A comprehensive set of protein complexes in yeast: mining large scale protein–protein interaction screens

Roland Krause 1,*, Christian von Mering 2 and Peer Bork 2

1 Cellzome AG, Meyerhofstraße 1, 69117 Heidelberg, Germany and 2 European Molecular Biology Laboratory, 69012 Heidelberg, Germany

Received on May 1, 2003 ; revised on July 15, 2003 ; accepted on July 15, 2003

Motivation: The analysis of protein–protein interactions allows for detailed exploration of the cellular machinery. The biochemical purification of protein complexes followed by identification of components by mass spectrometry is currently the method, which delivers the most reliable information—albeit that the data sets are still difficult to interpret.

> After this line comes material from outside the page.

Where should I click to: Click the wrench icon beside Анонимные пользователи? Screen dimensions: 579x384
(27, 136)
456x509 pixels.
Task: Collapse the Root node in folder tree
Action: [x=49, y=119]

Consolidating individual experiments into protein complexes, especially for high-throughput screens, is complicated by many contaminants, the occurrence of proteins in otherwise dissimilar purifications due to functional re-use and technical limitations in the detection. A non-redundant collection of protein complexes from experimental data would be useful for biological interpretation, but manual assembly is tedious and often inconsistent.

Results: Here, we introduce a measure to define similarity within collections of purifications and generate a set of minimally redundant, comprehensive complexes using unsupervised clustering.

Availability: Programs and results are freely available from http://www.bork.embl-heidelberg.de/Docu/purclust/

Contact: roland.krause{at}cellzome.com

* To whom correspondence should be addressed.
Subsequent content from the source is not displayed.